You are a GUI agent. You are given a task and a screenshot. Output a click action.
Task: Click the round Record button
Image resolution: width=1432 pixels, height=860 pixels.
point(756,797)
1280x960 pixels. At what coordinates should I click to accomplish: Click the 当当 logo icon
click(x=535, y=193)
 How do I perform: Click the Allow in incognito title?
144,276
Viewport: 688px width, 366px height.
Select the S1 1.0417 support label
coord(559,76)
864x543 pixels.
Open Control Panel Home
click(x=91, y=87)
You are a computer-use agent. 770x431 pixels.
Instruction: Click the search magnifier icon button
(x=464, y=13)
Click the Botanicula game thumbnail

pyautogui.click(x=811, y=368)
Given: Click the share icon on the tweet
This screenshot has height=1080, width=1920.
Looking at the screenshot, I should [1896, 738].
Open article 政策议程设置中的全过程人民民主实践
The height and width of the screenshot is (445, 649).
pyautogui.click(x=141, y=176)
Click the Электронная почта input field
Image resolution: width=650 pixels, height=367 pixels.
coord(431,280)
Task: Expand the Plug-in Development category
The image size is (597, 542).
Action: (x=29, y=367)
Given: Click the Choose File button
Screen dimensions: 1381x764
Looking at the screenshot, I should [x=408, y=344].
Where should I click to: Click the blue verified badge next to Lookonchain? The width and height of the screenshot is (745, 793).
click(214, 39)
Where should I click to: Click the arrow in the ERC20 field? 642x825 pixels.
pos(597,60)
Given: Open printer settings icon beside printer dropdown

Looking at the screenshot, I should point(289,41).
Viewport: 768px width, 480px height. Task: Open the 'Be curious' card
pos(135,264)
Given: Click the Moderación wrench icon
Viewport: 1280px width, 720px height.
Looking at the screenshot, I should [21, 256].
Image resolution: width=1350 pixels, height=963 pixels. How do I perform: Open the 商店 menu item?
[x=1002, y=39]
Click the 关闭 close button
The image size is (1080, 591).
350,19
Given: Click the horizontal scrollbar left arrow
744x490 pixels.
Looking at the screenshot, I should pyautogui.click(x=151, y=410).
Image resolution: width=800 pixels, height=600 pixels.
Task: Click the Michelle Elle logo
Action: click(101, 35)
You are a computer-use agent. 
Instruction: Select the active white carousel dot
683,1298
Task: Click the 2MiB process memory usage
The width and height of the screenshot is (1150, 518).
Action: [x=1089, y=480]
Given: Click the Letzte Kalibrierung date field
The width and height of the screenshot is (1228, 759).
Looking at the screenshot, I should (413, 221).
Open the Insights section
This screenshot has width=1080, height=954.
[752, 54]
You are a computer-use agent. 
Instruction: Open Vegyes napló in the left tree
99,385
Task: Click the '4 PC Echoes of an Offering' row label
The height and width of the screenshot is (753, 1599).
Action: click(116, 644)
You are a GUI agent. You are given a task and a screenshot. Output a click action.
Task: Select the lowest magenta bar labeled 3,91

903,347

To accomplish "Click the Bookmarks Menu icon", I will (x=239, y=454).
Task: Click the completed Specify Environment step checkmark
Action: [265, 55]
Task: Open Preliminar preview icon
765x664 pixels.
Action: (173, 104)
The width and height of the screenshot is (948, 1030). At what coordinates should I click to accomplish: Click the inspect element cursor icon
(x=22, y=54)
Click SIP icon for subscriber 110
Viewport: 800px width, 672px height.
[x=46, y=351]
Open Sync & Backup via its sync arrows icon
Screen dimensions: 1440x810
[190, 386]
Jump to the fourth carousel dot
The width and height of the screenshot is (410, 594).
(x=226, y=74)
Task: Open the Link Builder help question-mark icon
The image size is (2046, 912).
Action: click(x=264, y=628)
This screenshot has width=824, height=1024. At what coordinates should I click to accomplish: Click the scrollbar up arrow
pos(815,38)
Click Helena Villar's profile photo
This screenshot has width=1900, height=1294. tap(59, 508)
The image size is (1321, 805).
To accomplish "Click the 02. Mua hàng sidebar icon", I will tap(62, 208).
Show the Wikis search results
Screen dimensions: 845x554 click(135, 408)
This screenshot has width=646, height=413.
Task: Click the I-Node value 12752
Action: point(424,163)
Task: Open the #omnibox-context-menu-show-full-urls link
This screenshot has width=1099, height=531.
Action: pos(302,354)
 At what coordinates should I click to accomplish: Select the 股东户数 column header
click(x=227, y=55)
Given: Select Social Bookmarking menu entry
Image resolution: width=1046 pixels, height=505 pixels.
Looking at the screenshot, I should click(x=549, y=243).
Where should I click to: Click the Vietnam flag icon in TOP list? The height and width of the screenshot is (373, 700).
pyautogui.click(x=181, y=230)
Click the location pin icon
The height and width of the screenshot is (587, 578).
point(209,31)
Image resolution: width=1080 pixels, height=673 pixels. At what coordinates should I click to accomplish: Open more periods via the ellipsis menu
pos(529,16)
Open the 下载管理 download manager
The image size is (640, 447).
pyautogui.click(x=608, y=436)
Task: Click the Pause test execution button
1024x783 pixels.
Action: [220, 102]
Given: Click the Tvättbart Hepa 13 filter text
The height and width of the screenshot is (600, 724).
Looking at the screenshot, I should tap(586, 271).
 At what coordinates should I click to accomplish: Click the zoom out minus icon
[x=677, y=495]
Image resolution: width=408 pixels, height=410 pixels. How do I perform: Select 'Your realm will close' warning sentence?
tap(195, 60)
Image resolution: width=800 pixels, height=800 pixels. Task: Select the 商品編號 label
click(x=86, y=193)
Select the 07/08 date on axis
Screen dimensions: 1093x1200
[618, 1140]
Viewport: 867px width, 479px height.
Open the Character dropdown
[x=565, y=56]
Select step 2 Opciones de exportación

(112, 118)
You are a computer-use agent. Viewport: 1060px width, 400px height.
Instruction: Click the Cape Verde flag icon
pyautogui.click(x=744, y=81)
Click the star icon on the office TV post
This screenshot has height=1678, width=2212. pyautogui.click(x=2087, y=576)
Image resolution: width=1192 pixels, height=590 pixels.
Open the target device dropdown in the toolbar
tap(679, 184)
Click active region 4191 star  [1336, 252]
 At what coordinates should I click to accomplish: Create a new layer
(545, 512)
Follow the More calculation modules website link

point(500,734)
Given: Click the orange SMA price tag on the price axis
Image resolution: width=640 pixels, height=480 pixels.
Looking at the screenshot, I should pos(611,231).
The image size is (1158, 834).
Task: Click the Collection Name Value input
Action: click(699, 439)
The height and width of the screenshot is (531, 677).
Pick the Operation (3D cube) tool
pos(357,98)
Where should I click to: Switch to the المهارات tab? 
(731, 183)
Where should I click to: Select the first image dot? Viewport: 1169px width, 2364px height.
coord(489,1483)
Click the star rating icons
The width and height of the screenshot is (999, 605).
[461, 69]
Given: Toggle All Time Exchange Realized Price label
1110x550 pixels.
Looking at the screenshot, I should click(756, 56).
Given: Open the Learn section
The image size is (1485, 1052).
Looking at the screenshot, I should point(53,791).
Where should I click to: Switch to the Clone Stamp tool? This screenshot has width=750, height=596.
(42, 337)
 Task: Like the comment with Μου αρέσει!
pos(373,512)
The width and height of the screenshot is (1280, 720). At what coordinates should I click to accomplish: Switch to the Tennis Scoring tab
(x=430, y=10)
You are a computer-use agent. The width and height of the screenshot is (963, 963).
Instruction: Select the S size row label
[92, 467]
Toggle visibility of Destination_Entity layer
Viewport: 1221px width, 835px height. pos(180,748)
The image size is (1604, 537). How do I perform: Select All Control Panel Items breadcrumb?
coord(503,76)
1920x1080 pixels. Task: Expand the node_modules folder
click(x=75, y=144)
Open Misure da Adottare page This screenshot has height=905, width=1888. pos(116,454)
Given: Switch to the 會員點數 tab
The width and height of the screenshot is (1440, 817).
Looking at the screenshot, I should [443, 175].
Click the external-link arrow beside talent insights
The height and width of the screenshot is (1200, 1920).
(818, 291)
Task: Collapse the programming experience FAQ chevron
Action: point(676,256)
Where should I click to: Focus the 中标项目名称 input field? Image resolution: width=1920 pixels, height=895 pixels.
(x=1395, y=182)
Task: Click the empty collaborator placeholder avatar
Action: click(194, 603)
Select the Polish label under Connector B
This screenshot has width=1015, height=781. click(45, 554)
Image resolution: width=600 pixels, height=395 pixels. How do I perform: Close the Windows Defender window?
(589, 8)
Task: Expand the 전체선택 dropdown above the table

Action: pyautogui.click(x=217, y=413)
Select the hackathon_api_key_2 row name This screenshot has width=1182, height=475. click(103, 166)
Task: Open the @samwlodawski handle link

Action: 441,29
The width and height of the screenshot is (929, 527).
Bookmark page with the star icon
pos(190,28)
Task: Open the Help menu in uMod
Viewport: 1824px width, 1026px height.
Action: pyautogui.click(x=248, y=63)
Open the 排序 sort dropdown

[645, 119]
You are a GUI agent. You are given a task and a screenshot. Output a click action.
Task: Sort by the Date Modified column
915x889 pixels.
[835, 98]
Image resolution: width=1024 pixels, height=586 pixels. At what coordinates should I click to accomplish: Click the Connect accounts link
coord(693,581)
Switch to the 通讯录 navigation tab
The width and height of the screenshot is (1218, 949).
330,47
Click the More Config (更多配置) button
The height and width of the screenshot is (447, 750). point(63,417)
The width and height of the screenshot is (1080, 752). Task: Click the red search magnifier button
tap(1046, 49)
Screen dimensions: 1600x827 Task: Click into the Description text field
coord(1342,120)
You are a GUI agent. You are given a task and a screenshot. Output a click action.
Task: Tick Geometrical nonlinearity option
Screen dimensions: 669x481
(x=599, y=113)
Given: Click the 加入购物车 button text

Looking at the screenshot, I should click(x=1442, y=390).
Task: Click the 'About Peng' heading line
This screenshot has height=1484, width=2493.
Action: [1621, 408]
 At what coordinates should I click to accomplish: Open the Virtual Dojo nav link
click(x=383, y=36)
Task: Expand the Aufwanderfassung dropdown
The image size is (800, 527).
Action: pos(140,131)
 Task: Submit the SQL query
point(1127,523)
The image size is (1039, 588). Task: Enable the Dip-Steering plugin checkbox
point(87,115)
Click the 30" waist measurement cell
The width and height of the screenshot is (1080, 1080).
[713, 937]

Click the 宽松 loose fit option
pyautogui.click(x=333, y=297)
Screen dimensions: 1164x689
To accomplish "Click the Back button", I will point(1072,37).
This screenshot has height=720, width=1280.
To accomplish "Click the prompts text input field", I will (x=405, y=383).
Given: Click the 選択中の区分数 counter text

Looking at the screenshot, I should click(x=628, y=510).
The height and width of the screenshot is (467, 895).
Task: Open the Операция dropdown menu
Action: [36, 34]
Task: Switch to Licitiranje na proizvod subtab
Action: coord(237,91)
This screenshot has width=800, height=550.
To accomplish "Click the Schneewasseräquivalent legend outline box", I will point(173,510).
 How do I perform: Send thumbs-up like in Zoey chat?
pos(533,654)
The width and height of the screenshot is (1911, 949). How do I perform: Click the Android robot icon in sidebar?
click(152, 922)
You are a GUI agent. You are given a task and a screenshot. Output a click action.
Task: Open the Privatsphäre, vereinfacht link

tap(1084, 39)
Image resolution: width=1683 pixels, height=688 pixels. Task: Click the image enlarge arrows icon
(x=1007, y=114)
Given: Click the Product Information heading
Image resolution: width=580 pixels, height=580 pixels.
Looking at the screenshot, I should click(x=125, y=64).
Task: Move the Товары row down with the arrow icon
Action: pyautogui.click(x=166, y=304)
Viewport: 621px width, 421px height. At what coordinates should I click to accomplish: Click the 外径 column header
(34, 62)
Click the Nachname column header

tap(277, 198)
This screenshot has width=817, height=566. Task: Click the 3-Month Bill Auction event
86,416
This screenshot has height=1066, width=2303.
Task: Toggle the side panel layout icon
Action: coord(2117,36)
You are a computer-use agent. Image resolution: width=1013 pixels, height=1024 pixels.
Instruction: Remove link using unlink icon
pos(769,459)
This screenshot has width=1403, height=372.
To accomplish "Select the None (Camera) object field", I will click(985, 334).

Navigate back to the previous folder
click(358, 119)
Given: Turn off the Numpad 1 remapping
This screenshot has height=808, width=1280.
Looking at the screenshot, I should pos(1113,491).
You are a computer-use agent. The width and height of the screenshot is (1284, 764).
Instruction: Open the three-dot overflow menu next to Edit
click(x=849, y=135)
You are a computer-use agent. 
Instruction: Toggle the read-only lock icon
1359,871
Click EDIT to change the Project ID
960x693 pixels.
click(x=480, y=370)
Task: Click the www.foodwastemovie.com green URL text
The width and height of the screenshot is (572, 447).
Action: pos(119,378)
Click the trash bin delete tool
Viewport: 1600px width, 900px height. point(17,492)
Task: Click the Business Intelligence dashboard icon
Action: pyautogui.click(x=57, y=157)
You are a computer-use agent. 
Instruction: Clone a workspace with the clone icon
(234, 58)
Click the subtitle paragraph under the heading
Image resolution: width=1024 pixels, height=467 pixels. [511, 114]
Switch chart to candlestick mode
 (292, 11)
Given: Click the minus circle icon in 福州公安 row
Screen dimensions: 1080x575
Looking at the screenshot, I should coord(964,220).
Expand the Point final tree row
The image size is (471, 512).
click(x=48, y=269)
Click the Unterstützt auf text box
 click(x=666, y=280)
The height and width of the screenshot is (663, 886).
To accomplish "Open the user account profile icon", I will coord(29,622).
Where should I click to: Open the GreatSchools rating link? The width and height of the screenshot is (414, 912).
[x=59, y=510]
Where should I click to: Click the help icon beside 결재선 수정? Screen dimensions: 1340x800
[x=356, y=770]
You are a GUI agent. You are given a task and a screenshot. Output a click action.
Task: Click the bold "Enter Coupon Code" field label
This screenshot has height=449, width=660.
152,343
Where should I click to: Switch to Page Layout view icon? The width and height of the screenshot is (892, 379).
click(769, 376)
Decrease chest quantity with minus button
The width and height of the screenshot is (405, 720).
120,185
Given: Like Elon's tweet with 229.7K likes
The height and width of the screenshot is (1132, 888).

* * *

- [Your assignment]: Please give back only the lines between the first line of the entries and the line with "You are a computer-use agent. 770x431 pixels.", both ends included, word for word.

- [Answer for this exercise]:
You are a GUI agent. You are given a task and a screenshot. Output a click action.
Task: Click the round Record button
Image resolution: width=1432 pixels, height=860 pixels.
point(756,797)
1280x960 pixels. At what coordinates should I click to accomplish: Click the 当当 logo icon
click(x=535, y=193)
 How do I perform: Click the Allow in incognito title?
144,276
Viewport: 688px width, 366px height.
Select the S1 1.0417 support label
coord(559,76)
864x543 pixels.
Open Control Panel Home
click(x=91, y=87)
You are a computer-use agent. 770x431 pixels.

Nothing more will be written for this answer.